Dr. Gess’s trips were not only to Sierra Leone, but also to several other countries in Africa to provide surgical service and train doctors in new procedures and up-to-date methods to treat eye problems.  Dr. Gess has also traveled to China, Vietnam, Japan, and South America, often at his own expense.  He has worked with the United Methodist Church and Christolfo Blinden Mission.


Ken Chalker

Ken Chalker’s first appointment, after graduation from Duke Divinity School in 1974 was Lexington Church of the Cross on the outskirts of Mansfield, Ohio.  When he first arrived there, this mission church was down on its apportionments and meeting in a first unit building.  During his 7 ½ years as pastor, the church built a new sanctuary, office facilities and classrooms, and grew in size from 100 to more than 500 members.


Dr. Chalker continued with his studies and received a Doctor of Ministry degree from Garrett-Evangelical in 1982.  He was appointed to Union United Methodist Church in the college town of Alliance, Ohio where both he and his father graduated from Mount Union College.  Under Dr. Chalker’s leadership, this church undertook a refurbishing and remodeling program and attendance doubled.  At the request of the state’s Planned Parenthood organization, a satellite clinic was established in 1985 at church.

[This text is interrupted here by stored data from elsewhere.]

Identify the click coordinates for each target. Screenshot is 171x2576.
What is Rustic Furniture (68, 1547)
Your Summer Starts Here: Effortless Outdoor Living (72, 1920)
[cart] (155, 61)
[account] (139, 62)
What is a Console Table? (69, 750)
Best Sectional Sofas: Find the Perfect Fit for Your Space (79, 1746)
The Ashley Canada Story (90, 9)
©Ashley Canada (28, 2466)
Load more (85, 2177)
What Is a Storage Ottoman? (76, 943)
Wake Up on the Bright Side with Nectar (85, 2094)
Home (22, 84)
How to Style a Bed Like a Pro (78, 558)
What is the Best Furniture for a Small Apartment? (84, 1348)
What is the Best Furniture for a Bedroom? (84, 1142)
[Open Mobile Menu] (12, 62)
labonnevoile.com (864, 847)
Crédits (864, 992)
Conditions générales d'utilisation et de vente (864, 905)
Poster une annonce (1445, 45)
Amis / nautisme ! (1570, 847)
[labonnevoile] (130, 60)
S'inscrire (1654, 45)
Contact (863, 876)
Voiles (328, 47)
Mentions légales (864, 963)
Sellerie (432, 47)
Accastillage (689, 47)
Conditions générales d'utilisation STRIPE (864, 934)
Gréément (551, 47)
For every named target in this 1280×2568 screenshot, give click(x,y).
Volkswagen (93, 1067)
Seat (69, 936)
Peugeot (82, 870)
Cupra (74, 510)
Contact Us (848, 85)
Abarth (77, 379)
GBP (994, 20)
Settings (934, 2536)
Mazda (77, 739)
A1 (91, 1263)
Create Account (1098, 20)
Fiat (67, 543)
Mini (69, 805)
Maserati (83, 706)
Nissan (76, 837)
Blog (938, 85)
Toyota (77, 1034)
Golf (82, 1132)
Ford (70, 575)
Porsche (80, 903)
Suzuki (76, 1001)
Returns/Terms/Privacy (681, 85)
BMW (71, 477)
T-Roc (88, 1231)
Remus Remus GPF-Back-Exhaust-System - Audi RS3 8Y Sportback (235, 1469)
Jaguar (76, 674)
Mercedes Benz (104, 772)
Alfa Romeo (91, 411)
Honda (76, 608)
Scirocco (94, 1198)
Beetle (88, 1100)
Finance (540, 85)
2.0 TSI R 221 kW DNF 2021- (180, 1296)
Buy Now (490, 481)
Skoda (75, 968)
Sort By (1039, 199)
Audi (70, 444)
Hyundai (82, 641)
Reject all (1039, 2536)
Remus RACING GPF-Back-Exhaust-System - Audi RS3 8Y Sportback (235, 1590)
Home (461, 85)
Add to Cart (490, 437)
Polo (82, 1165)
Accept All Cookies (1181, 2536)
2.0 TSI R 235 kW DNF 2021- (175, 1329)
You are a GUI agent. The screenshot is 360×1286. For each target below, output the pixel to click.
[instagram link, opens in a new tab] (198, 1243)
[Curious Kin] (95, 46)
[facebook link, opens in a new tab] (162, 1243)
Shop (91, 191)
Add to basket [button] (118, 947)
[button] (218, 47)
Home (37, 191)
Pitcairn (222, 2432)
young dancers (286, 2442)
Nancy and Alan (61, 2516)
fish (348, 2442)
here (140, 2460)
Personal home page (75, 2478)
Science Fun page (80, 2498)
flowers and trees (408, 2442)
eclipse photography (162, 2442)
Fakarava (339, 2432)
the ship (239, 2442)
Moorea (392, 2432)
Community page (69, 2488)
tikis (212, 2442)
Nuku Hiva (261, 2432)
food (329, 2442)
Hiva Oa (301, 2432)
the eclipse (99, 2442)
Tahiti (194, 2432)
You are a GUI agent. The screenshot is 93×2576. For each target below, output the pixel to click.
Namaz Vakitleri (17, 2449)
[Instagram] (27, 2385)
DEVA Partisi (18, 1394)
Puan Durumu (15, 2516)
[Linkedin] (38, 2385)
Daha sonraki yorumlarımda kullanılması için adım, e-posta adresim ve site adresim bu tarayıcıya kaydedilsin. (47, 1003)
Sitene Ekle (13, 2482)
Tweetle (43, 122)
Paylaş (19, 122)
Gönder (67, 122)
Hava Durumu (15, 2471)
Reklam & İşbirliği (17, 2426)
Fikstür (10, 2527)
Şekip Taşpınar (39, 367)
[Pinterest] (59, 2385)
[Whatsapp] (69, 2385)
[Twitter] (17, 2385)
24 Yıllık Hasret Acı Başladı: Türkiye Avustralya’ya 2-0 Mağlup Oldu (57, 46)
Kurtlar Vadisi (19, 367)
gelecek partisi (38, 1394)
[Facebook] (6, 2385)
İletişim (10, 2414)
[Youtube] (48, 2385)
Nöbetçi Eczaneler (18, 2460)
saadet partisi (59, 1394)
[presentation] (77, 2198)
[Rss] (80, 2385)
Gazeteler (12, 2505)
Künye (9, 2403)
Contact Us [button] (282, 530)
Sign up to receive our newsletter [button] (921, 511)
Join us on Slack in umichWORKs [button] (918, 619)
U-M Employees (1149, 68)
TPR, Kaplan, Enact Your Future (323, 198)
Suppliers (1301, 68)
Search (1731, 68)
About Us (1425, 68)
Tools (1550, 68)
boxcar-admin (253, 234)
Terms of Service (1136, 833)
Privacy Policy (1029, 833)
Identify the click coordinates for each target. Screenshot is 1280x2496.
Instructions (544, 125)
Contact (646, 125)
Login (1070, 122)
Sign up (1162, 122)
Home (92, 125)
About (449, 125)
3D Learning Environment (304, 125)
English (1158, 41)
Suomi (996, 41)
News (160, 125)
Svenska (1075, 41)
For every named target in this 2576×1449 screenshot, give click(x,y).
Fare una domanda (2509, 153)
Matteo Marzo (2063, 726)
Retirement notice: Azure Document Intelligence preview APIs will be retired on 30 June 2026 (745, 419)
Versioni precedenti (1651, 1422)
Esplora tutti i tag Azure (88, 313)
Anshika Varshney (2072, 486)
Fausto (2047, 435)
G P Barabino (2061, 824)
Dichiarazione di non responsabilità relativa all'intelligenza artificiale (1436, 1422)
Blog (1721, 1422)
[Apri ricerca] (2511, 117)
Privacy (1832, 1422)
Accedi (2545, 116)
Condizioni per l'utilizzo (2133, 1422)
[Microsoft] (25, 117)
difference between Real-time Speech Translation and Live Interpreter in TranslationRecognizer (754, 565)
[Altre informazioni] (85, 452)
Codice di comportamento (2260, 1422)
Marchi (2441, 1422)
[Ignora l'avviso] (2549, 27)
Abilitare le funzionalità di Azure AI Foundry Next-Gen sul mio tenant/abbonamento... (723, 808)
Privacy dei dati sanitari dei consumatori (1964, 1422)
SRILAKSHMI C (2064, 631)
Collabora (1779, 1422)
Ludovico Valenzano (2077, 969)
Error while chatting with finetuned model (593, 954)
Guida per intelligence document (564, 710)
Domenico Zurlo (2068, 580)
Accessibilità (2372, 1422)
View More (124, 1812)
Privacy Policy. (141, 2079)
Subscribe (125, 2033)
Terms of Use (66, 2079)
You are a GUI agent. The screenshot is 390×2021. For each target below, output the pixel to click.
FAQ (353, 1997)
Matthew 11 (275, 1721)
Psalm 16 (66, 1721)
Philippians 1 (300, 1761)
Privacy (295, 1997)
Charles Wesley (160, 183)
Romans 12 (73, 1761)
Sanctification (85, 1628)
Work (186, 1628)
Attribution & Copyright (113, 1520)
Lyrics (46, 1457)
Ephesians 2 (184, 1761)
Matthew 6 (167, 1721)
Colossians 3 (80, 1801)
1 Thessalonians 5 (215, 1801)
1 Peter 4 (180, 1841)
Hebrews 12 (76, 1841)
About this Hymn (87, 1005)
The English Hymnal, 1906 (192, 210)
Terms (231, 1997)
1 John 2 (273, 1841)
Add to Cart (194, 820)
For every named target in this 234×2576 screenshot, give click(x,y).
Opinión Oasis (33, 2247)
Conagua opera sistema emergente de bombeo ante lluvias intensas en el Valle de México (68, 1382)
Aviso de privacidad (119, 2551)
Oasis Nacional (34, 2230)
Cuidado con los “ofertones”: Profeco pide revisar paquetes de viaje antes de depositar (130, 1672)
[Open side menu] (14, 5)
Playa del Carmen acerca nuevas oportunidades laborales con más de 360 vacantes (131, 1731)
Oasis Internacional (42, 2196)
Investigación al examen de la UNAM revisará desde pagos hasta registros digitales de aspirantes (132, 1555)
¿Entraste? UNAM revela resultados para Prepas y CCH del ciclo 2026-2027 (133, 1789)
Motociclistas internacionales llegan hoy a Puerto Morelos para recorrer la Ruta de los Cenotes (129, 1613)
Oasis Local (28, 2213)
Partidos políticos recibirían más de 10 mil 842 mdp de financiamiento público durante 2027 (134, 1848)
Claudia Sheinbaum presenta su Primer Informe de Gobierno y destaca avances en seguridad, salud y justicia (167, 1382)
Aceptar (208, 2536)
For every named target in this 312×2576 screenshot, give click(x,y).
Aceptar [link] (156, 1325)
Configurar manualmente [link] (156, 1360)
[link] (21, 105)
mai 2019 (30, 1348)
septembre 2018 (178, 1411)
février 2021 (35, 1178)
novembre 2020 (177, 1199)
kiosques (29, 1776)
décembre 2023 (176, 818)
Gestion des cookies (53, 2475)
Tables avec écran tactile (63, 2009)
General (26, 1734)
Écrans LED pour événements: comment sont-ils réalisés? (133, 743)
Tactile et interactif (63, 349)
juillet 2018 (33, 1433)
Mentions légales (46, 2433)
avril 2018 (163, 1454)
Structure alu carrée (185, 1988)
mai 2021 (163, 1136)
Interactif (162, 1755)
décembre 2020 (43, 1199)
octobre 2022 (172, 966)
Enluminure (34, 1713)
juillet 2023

Dr. Chalker was appointed in 1986 to “turn around” Cleveland’s inner-city First United Methodist Church.  Its magnificent Gothic structure was the third site for the inner city church founded in the early 1800’s.  On Rev. Chalker’s first Sunday, he was greeted by 57 people in a room that could see 1,000.  In 1924, the church had 2,000 members, but the congregation had dwindled over the years.  Though giving had also declined, the church’s endowment income guaranteed that, no matter how many people left, the church would continue.


When Dr. Chalker arrived, there was no Sunday school and practically no worship in a building that looked like part of a war zone.  Only two (federally funded) programs went on during the week – a day care center and a senior citizen meal plan.  Relying on his belief in “resurrection within the Christian church – that because Christ is alive, there is no church that should be dead,” he began to revive First United Methodist Church.  He used part of the endowment money to launch a massive public relations/advertising campaign – $200,000 over a four year period.


Approximately 300 people now worship on Sunday morning – 48% are non-white, many are very poor, and some are very wealthy.  There is an active Sunday school for all ages, and a variety of discipleship, social action, support, and witness groups meet regularly.  Daily some 600 people pass through its doors which are open 24 hours a day, seven days a week.  The building offers housing for women and children every night of the year.  A full time kitchen staff prepares and serves 125 meals a day, 70 on site.  The day care center provides three meals a day and snacks for children from impoverished or “working-poor” families.  Giving is up from $17,000 to $150,000 in the first six years.


In 1988, Rev. Chalker received the Communications Achievement of the Year Award from the Cleveland Advertising Club. In 1989, First Church received the Circuit Rider award for Church Growth. It has been the fastest growing church in the East Ohio Annual Conference.